Task prompt: The response must consist of the lines below from the one with "You are a computer-use agent. This" through the one with "You are a computer-use agent. Viewport: 553px", exactly as they appear and with both ends kept.

(Items from a data source)
Start of Block

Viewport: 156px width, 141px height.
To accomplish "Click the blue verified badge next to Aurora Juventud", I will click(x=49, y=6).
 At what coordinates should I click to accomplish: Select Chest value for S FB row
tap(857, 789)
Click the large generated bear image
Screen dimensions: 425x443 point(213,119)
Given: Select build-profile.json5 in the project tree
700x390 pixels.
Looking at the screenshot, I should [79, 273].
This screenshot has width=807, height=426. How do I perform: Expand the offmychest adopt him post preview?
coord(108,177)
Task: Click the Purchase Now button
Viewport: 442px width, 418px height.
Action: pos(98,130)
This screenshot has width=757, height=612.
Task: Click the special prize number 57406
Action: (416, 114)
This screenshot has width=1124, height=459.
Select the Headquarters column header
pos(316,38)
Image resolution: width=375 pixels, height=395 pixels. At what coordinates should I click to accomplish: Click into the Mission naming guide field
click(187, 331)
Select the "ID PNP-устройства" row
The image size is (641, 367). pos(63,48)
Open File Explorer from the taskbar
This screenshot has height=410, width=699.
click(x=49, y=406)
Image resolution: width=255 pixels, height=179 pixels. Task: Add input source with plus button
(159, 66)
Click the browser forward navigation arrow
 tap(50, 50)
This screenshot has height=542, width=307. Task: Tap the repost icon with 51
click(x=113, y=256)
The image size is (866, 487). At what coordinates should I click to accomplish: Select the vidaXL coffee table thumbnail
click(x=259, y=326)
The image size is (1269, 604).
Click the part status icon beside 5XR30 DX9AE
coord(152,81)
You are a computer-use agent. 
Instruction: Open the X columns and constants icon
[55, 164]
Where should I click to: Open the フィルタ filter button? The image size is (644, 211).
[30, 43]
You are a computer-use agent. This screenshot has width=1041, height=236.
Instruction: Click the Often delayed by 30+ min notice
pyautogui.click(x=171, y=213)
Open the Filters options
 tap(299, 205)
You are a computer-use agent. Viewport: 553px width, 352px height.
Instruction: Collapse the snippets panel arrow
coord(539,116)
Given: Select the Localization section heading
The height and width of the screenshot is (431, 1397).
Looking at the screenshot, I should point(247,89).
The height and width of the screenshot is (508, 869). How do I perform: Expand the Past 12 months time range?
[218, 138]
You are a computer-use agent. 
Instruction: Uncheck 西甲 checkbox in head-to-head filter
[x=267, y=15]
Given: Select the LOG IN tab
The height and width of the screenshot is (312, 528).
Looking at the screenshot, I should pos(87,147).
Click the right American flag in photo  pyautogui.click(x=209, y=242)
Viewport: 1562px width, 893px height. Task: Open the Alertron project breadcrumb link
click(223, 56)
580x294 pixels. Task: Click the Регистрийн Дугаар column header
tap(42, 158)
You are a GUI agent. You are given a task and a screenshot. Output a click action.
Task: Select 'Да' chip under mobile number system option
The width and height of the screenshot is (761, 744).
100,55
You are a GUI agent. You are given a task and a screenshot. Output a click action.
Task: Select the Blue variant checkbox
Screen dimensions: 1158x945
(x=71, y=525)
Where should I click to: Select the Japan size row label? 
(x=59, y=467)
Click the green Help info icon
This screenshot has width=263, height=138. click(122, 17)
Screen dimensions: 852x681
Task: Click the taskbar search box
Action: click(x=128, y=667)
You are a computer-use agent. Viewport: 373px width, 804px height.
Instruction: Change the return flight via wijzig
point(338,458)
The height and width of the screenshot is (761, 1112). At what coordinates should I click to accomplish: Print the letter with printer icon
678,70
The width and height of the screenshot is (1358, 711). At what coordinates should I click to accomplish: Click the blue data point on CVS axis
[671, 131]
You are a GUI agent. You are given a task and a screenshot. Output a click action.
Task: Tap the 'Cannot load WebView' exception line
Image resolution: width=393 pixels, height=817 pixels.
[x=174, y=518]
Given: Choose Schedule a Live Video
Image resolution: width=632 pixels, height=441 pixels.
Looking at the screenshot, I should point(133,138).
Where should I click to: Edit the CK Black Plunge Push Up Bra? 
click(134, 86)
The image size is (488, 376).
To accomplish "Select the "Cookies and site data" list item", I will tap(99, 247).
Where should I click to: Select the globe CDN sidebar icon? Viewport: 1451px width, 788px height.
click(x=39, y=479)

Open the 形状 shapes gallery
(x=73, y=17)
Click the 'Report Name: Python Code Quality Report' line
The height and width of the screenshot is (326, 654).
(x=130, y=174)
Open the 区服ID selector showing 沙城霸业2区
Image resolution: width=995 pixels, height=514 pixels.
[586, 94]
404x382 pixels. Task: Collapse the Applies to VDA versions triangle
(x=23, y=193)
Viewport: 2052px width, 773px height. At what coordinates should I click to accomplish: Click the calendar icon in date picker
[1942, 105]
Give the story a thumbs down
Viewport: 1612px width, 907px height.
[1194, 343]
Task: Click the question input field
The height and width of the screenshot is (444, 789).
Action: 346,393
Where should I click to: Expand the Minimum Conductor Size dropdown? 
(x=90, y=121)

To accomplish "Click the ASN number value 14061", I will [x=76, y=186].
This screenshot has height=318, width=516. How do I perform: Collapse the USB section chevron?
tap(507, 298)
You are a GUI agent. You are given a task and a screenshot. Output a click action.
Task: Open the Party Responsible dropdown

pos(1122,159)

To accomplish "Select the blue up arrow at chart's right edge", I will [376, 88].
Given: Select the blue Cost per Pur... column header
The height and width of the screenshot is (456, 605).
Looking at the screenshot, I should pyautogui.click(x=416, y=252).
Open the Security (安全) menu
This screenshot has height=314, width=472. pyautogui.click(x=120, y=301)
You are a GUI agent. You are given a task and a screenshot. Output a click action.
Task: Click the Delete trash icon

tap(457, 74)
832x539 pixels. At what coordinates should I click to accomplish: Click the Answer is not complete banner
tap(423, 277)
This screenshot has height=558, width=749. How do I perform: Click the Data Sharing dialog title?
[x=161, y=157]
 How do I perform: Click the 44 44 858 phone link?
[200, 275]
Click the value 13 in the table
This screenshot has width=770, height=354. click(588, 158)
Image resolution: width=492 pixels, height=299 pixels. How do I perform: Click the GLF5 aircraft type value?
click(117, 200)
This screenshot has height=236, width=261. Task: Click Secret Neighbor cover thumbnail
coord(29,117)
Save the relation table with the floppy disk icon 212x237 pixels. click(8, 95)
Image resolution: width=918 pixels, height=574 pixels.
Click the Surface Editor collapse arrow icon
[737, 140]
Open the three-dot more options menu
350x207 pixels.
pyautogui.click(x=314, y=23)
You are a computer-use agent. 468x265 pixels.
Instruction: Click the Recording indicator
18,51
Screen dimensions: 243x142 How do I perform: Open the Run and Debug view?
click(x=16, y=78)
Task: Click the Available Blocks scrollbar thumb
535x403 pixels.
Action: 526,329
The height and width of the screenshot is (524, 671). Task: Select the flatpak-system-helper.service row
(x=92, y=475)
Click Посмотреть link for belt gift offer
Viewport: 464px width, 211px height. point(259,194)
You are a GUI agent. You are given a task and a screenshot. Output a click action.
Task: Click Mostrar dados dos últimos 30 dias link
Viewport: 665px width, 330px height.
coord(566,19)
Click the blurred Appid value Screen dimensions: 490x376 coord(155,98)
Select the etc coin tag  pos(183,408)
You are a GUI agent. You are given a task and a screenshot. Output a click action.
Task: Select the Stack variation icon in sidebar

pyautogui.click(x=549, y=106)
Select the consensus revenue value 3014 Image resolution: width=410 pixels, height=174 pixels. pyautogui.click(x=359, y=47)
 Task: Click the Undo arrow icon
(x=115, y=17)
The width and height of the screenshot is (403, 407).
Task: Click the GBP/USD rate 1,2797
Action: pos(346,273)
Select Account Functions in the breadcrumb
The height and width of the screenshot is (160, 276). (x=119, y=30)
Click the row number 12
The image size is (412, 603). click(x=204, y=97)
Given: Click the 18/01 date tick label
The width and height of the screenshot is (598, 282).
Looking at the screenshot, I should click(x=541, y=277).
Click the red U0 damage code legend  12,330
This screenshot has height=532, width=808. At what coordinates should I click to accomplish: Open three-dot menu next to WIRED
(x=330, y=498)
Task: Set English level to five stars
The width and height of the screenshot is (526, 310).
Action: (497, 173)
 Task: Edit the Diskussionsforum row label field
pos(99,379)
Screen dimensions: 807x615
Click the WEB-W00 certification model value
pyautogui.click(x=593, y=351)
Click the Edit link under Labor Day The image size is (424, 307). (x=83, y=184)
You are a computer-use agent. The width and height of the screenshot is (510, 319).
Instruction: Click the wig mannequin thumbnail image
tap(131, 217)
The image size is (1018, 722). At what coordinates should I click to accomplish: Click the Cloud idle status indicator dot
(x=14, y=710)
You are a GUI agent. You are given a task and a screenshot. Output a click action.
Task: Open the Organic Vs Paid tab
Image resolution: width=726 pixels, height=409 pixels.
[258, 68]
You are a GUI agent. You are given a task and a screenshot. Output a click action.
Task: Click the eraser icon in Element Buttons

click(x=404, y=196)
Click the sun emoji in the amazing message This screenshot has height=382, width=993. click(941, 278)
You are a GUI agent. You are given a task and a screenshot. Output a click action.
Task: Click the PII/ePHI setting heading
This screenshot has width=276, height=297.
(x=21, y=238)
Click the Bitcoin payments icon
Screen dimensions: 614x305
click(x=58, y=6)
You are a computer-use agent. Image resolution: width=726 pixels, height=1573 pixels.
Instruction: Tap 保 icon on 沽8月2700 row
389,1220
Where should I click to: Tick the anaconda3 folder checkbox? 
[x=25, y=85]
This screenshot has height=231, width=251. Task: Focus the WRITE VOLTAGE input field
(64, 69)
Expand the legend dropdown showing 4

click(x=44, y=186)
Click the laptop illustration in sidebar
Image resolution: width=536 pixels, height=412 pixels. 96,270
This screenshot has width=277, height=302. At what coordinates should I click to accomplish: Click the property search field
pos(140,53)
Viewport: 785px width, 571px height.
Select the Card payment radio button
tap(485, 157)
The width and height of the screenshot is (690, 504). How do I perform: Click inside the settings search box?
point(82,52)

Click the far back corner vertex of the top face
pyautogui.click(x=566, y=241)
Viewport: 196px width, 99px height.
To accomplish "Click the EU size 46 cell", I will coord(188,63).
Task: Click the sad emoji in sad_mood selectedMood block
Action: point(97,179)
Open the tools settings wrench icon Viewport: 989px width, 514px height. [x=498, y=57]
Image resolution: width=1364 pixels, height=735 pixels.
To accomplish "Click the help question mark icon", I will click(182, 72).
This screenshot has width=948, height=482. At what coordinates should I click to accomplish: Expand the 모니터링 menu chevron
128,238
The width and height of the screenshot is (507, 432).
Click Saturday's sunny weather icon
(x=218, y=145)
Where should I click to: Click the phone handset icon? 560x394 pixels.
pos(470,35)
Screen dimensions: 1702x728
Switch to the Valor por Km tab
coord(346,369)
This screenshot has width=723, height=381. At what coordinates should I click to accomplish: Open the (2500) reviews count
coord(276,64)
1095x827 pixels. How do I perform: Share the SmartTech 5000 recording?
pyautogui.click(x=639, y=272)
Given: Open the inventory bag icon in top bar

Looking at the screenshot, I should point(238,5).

End of Block

Solved exercise:
You are a computer-use agent. This screenshot has width=1041, height=236.
Instruction: Click the Often delayed by 30+ min notice
pyautogui.click(x=171, y=213)
Open the Filters options
 tap(299, 205)
You are a computer-use agent. Viewport: 553px width, 352px height.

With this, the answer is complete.